The resident Foothills Peregrine Falcon was out enjoying breakfast at Skyline and Alvernon one morning. He was dining on Mourning Dove, but do you still call that piece a drumstick??
This profile shows a very engorged crop. The Peregrine is full and is holding extra food in its crop waiting for space to clear in its stomach. Notice how its long wings extend all the way to the end of its tail.
After eating and then resting for a bit, the Peregrine Falcon roused, putting all of its feathers back in place and then promptly flew off the pole right over me and beyond into the desert.
This Red-tailed Hawk was sitting on an adjacent telephone pole a few weeks earlier. I thought it was interesting to compare its profile with that of the Peregrine above. The Red-tailed Hawk rests in a much more vertical pose than the Peregrine, its wings are much shorter and its head is shaped very differently. And of course the plumage differs too. You can see many Red-tailed Hawks on telephone poles throughout the Foothills during this season.
Another bird of prey was soaring low over Sweetwater Wetlands.

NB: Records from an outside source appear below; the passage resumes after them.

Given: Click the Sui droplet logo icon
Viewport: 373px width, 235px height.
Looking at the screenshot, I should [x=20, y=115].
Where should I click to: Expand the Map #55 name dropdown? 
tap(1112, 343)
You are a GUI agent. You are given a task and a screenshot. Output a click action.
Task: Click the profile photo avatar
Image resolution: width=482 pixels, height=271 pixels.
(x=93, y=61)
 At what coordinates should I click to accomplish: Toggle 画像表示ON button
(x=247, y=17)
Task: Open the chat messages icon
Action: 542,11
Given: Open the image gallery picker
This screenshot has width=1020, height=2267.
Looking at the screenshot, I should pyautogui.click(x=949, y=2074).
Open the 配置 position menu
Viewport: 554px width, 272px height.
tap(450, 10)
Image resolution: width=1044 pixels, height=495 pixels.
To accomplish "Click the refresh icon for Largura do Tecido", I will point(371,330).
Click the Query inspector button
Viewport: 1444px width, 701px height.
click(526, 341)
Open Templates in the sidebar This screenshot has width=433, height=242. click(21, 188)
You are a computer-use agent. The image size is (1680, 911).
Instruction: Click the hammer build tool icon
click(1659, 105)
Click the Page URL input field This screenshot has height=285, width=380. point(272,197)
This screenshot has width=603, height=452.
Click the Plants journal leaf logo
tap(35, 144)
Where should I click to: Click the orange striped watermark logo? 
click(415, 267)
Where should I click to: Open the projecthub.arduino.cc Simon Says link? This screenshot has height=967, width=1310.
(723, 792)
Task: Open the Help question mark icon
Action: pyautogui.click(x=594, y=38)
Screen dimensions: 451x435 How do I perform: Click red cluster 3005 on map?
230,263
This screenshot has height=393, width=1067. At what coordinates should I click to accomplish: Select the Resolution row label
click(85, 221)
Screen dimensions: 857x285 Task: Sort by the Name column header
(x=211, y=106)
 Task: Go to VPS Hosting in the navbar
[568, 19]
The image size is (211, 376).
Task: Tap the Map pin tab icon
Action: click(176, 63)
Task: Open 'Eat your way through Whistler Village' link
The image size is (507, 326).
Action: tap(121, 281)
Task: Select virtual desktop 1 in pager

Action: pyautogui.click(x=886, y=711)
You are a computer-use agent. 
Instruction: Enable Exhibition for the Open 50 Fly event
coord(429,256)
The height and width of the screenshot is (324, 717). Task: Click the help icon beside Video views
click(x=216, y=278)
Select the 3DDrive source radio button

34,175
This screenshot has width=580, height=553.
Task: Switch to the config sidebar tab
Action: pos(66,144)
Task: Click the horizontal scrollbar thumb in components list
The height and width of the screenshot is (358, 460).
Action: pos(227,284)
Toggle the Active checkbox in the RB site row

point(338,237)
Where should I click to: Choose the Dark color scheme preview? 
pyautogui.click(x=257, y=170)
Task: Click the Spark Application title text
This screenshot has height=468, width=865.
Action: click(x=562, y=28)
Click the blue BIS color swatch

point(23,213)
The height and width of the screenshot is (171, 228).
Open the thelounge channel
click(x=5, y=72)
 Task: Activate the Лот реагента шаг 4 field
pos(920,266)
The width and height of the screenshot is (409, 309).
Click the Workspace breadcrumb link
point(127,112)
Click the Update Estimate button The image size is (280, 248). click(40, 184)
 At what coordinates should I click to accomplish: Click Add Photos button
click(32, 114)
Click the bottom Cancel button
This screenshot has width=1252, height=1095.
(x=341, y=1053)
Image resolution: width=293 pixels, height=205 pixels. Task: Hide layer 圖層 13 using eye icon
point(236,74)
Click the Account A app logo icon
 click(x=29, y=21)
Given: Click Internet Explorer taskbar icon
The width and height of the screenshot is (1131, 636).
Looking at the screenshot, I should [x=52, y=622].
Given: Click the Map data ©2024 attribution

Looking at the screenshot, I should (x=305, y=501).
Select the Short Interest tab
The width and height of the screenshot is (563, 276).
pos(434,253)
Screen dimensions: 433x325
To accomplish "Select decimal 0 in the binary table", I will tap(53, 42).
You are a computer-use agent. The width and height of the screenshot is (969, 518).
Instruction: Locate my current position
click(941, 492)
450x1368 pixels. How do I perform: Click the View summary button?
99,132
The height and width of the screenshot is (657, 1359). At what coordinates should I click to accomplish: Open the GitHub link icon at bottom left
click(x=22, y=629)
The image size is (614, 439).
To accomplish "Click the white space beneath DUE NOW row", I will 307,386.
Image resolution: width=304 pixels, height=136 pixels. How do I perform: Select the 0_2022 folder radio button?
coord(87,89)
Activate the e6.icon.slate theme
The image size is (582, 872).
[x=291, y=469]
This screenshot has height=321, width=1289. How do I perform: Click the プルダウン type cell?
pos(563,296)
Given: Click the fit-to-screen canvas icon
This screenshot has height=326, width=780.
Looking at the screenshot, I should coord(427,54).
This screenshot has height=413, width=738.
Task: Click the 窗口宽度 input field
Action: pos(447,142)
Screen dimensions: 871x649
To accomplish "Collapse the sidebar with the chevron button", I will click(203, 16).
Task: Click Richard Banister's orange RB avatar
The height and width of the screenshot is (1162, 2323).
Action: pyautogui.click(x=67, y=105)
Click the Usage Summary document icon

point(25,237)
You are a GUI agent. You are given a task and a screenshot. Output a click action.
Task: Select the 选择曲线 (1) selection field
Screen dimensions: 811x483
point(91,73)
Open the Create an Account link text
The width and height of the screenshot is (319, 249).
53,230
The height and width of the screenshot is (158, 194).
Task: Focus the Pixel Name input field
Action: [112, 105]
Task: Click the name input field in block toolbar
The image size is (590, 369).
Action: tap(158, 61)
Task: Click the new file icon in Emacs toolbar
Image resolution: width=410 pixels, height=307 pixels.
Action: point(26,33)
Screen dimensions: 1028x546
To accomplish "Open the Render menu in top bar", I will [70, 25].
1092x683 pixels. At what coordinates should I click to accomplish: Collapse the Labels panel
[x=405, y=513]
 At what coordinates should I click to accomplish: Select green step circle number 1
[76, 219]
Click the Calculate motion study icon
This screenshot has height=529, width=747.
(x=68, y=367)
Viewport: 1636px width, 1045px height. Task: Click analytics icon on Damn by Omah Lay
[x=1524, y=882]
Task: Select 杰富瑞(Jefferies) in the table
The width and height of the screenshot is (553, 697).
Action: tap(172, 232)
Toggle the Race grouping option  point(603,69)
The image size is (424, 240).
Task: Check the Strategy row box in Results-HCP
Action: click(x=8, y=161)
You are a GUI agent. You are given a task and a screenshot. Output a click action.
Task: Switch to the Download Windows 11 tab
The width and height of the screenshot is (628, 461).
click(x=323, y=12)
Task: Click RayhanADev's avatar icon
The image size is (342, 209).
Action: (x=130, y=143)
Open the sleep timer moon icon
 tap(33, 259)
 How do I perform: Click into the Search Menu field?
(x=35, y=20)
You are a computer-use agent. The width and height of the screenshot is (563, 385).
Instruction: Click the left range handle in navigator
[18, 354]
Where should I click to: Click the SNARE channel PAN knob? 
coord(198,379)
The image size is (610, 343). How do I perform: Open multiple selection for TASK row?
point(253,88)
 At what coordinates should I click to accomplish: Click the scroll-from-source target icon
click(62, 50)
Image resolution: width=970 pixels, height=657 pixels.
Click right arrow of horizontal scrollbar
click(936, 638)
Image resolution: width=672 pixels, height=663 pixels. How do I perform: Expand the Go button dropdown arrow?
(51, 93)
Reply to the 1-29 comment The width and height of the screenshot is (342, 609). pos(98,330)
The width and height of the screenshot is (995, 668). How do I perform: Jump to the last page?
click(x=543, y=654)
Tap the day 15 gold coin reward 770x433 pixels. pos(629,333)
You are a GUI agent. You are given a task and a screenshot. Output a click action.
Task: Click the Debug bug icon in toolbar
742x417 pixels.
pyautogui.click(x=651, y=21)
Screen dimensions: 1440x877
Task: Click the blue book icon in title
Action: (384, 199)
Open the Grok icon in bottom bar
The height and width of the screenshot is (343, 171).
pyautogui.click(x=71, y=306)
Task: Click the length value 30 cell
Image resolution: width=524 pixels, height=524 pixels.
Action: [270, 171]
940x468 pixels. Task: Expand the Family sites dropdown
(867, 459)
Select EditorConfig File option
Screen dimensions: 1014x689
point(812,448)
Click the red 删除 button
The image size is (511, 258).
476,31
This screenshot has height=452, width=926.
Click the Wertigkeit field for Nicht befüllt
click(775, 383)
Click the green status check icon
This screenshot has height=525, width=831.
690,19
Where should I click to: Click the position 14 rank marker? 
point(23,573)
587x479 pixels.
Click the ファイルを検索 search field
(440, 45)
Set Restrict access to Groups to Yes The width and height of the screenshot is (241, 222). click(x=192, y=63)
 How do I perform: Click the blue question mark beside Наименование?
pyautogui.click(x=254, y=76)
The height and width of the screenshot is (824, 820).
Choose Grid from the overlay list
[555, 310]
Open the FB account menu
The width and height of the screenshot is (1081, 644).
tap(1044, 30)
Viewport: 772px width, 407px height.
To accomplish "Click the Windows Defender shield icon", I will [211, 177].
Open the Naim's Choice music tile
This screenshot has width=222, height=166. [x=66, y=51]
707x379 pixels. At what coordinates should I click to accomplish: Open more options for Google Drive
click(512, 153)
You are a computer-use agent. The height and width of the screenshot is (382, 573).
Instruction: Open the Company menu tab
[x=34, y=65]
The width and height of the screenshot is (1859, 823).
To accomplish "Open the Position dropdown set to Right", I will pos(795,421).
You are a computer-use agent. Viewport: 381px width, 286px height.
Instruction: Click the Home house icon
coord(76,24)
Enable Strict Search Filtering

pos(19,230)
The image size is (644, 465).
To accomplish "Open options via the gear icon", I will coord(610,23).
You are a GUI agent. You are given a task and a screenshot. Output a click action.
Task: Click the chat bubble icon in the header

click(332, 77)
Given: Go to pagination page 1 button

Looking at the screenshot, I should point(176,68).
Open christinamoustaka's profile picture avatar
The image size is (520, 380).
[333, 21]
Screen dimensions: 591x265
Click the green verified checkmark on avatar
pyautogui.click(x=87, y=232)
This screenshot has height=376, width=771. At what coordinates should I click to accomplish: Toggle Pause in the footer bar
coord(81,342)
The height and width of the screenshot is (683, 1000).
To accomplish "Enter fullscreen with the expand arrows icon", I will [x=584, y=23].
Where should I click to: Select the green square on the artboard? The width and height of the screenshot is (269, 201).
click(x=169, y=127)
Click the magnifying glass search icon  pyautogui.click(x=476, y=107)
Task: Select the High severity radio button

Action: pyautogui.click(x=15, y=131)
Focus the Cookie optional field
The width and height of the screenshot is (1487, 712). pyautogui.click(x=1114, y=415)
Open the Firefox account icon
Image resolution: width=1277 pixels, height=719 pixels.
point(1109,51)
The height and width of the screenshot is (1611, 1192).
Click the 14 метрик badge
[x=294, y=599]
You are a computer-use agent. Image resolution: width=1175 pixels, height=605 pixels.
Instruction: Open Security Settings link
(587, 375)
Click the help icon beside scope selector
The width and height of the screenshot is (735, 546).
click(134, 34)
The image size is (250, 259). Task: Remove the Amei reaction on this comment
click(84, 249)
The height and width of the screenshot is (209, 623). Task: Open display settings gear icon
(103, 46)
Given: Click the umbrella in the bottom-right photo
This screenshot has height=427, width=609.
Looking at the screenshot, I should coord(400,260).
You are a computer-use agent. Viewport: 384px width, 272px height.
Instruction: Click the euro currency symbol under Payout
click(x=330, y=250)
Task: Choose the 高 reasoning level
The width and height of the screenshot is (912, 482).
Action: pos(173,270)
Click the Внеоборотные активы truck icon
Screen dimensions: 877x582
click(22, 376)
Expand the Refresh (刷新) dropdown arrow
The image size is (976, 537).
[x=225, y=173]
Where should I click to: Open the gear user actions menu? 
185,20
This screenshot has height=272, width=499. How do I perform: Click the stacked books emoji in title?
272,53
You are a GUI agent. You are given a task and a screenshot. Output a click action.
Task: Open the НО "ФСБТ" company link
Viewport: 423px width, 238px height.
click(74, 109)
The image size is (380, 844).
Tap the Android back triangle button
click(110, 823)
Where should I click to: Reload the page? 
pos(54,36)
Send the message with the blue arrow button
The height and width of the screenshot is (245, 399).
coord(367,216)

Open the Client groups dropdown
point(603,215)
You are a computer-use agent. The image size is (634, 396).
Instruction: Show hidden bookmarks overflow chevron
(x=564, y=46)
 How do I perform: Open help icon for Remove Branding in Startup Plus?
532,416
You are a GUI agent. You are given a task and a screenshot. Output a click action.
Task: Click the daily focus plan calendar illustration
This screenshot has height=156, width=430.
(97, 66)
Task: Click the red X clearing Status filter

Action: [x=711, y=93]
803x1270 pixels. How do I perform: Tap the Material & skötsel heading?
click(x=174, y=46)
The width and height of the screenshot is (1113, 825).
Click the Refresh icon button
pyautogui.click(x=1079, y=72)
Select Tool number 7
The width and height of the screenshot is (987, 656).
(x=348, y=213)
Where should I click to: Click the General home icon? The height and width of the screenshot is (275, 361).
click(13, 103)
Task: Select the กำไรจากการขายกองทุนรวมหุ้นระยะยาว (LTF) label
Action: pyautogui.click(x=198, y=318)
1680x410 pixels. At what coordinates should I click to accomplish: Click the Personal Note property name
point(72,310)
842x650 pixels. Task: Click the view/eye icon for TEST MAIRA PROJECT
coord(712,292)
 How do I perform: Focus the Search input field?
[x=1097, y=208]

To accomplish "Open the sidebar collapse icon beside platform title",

This hunting style is typical of Northern Harriers, one of Tucson’s winter visitors. Northern Harriers are slim, long-tailed hawks.
As the Northern Harrier turned, its banded tail spread. This tail, the unstreaked belly and darker head lets us know this is an immature bird. Adult females have more whitish undersides with brown streaks. Immatures have a buffy belly with less streaking
The Northern Harrier was once known as a Marsh Hawk as they typically hunted over marshes and fields. Here, at rest, it’s white rump patch shows and the very different face is apparent. The owl-like face looks and functions like an owl’s and Northern Harriers rely on hearing as well as vision to capture prey.
In a large palo verde tree in a desert wash, this Great Horned Owl does not appear very happy that I woke her up simply by walking by. Right now many of you may be hearing or seeing Great Horned Owls as they get ready for their breeding season all around the Foothills and Tucson.
Her partner, in a palo verde tree a hundred yards away, is a bit more wide-eyed. It is interesting to see how the owls can get themselves into some very thick vegetation to roost.
Sitting on a dried agave flower stalk, this Cooper’s Hawk had its back to the sun to warm up. The red eye and rusty barring on its chest tells us this is an adult. Cooper’s Hawks are very common throughout Tucson. If you have a grey raptor chasing the birds in your yard, you have a Cooper’s Hawk.
Finally, two shots of a male American Kestrel. The blue-gray wings and spotted belly reveal the gender. As I first approached the Kestrel, I took this profile photo with a large strand of mature trees far in the distance. I thought it provided a nice backdrop.
By taking one step to my left, the background changed so that there was open sky behind the bird. Same bird on the same twig perched exactly the same, but a very slight change of my position changes the look of the photo dramatically.
Our wintering raptors are indeed a sight worth seeing.